» **Written exercise**: Please retype the part of the piece on Scandinavia below between "Perhaps. The Vikings" and "wood burning beneath.", inclusive, with no changes.

» **Extract to read**:
This is a piece I did for my creative writing class a few years ago. Now I see it as Creative Nonfiction, although I knew nothing of such a category in those days. I am aware that there are descriptions of Scandinavia on this site that are better researched -- but how many of them have my eloquence, eh? You can get away with anything when you have eloquence! Just ask Ronald Reagan, Barack Obama, or Saruman.

             A land caught forever in the grip of Winter. Huge drifts of snow, ice and howling winds; In the longhouses, burly bearded men seated at long benches, dressed in fur, partying in front of roaring fires, quaffing tankards of mead while gnawing huge legs of meat. And the horned helmets, let us not forget the horns. Scandinavians, you say. These must be Vikings, the famous Scandinavian raiders of yore.

            Perhaps. The Vikings were, strictly speaking, those Scandinavians who left in the longboats to raid and settle more favorable lands. And if any of the above description is accurate, it can only describe some kind of special occasion. The fire, the mead, the meat, all are extravagances – Mead that takes years to ferment from honey, huge fires in a timber-poor land, mammal meat from a supply of cows necessary for milk, or meat from game, maybe. And the snow and the fire would be yuletide, with the Yule log charred slowly by smaller wood burning beneath.

» **Supplied records**:
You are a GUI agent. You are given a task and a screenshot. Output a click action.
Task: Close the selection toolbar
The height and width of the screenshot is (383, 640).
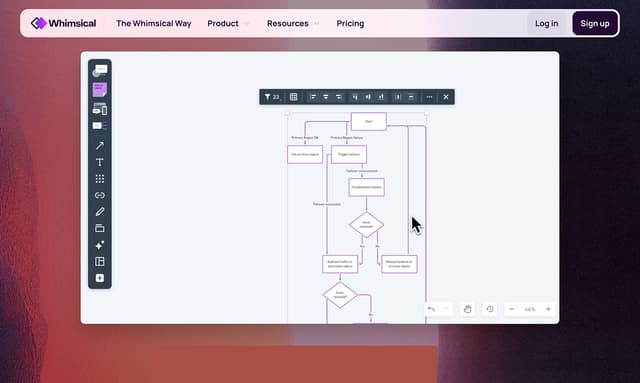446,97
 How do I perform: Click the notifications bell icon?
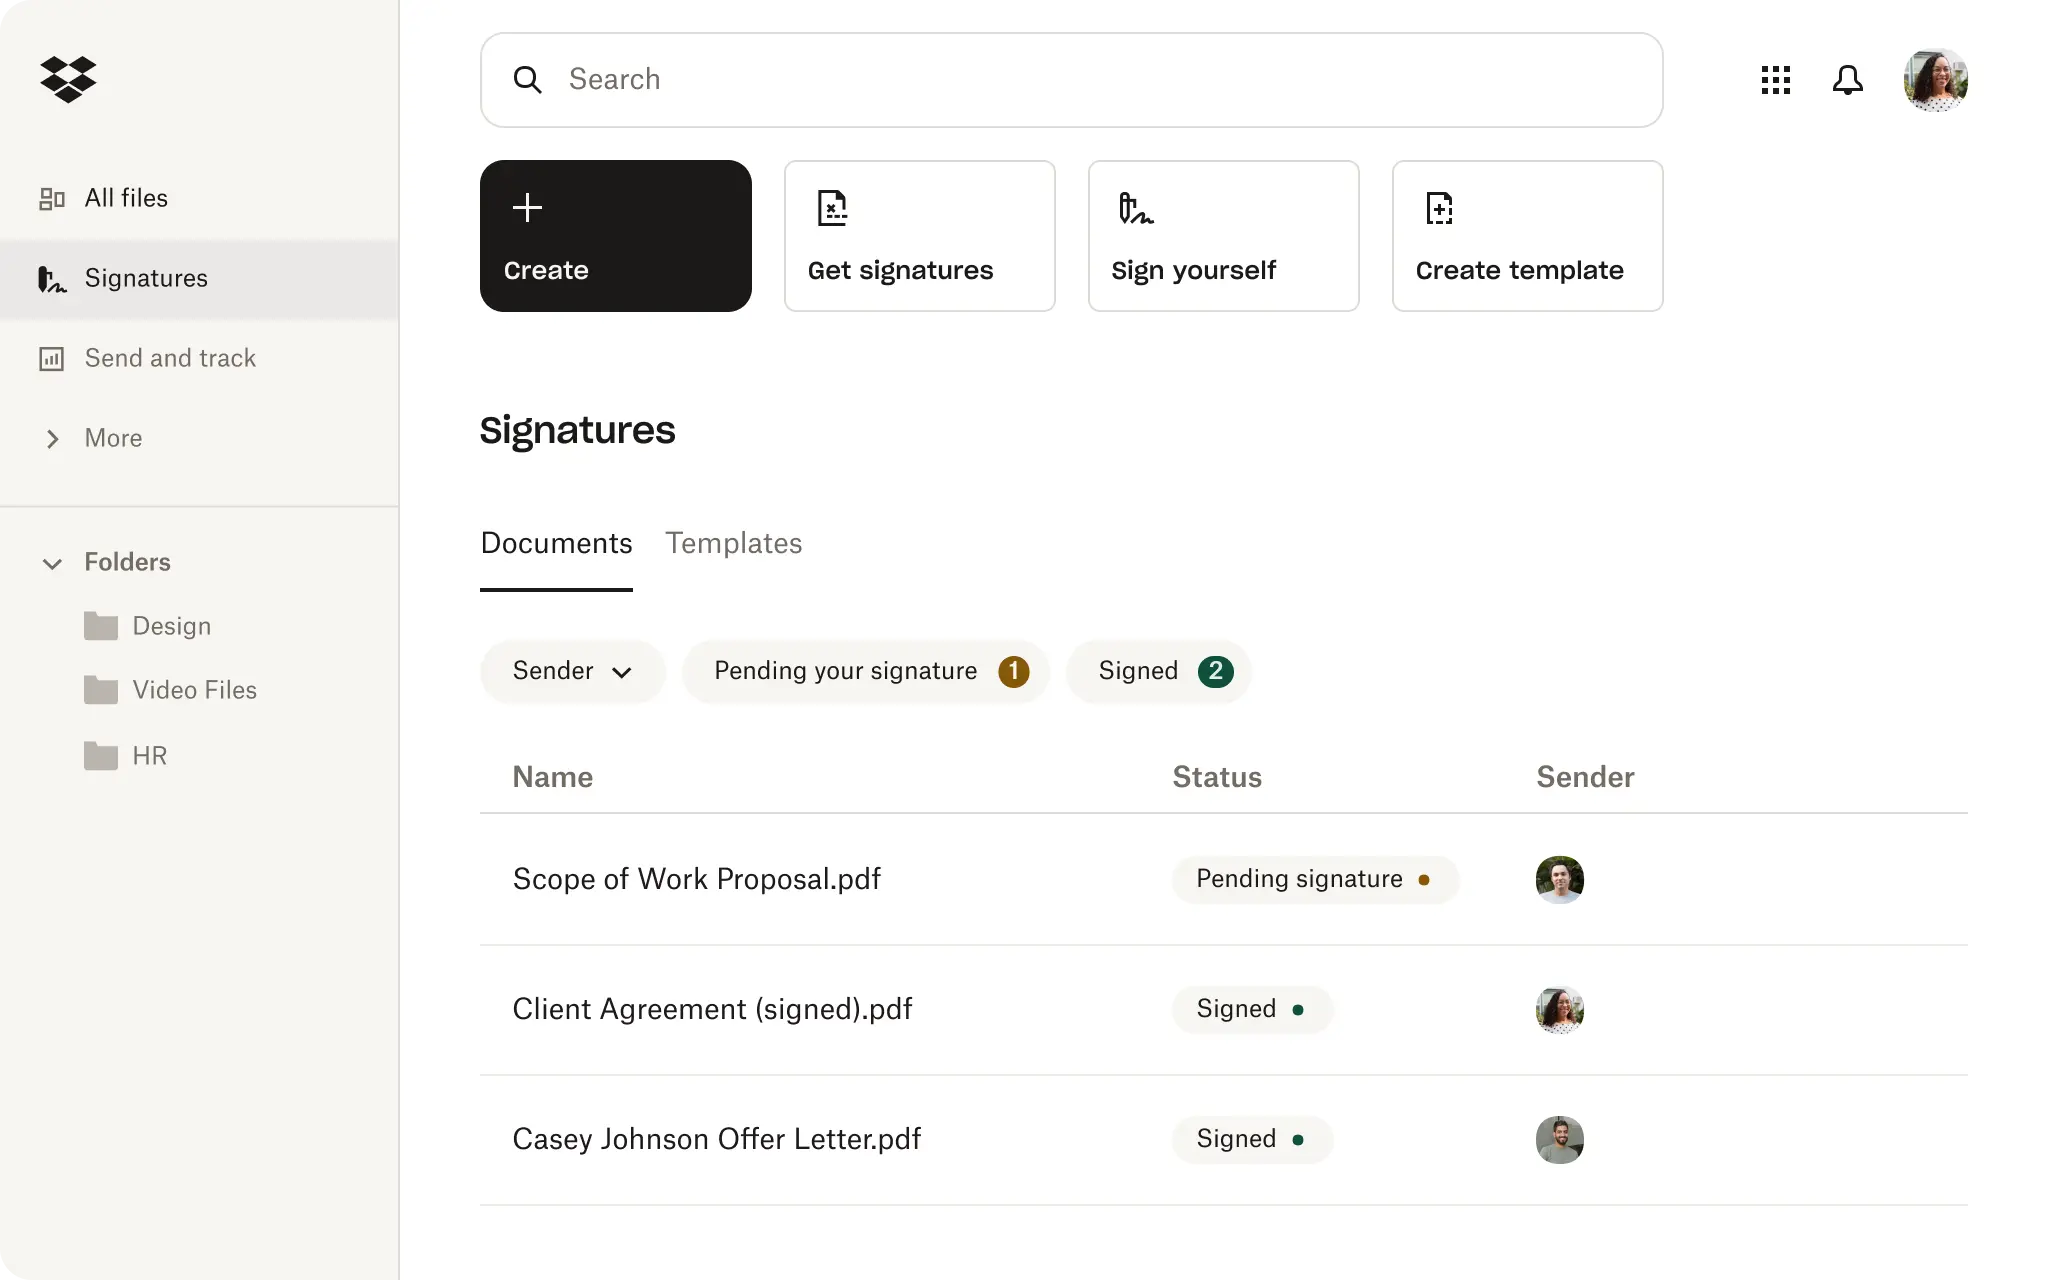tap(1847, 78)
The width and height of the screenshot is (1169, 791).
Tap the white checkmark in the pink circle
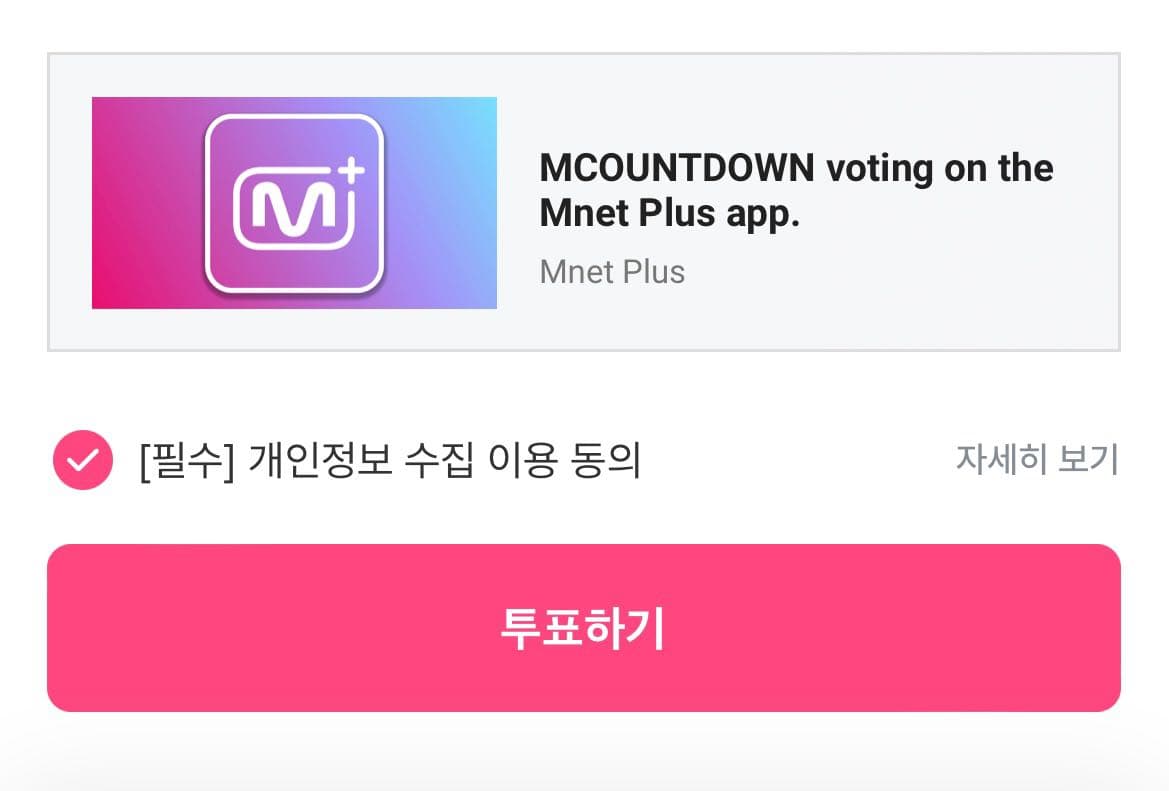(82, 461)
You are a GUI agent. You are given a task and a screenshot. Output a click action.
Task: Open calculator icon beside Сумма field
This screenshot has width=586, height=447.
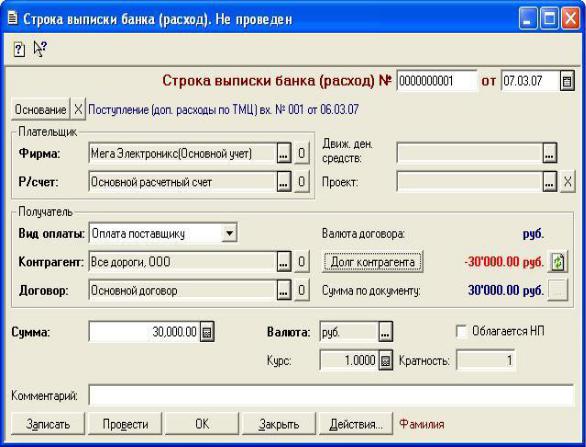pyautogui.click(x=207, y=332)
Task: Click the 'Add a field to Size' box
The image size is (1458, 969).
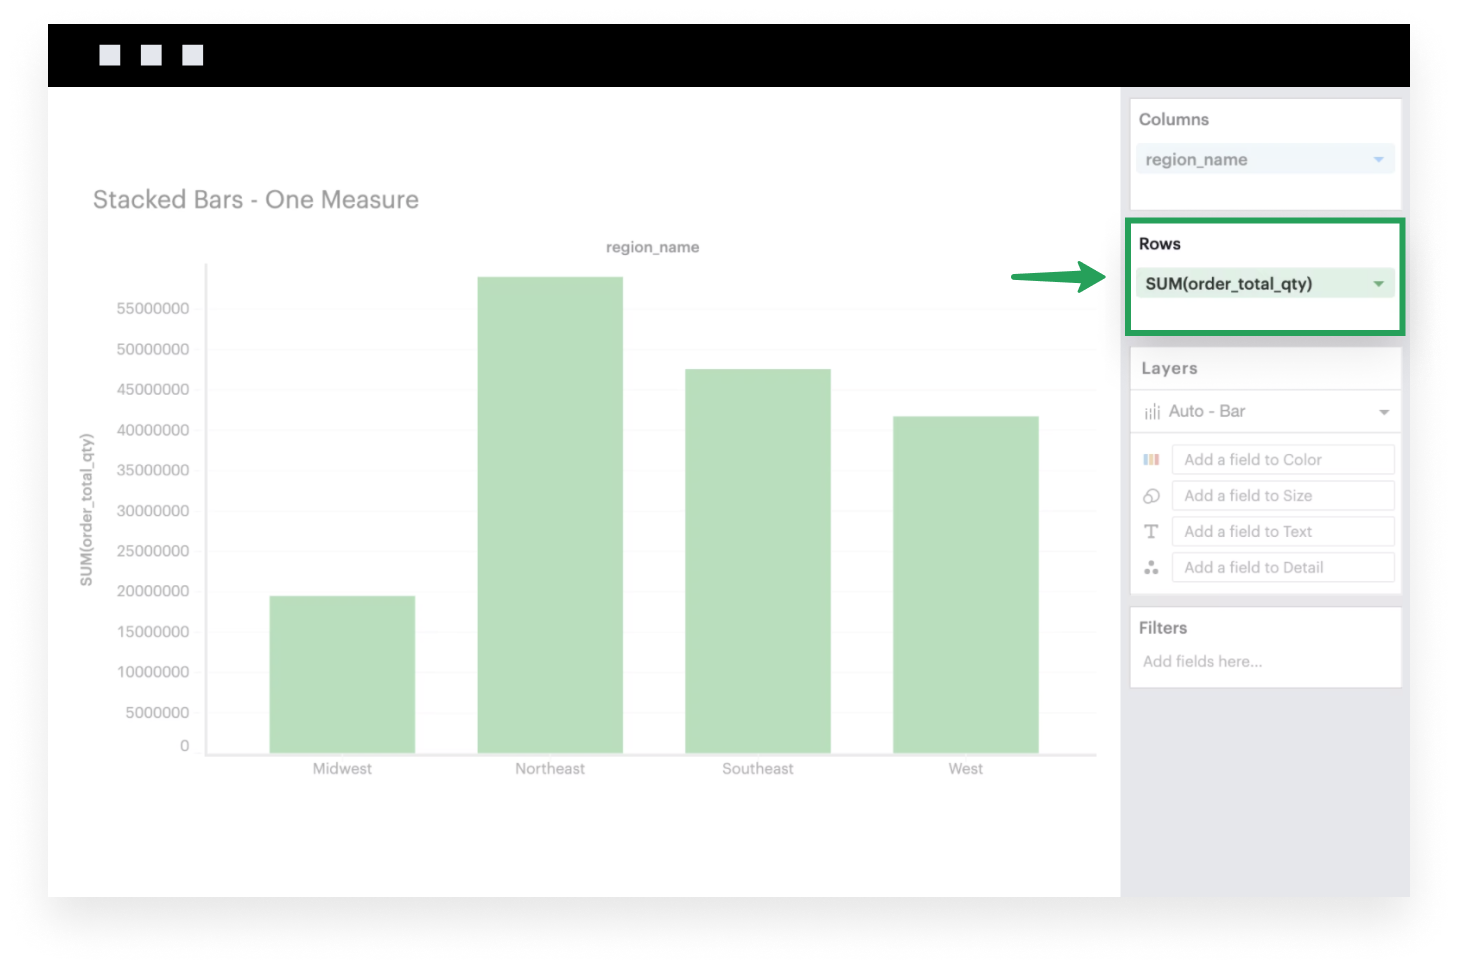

» **Final result**:
Perhaps. The Vikings were, strictly speaking, those Scandinavians who left in the longboats to raid and settle more favorable lands. And if any of the above description is accurate, it can only describe some kind of special occasion. The fire, the mead, the meat, all are extravagances – Mead that takes years to ferment from honey, huge fires in a timber-poor land, mammal meat from a supply of cows necessary for milk, or meat from game, maybe. And the snow and the fire would be yuletide, with the Yule log charred slowly by smaller wood burning beneath.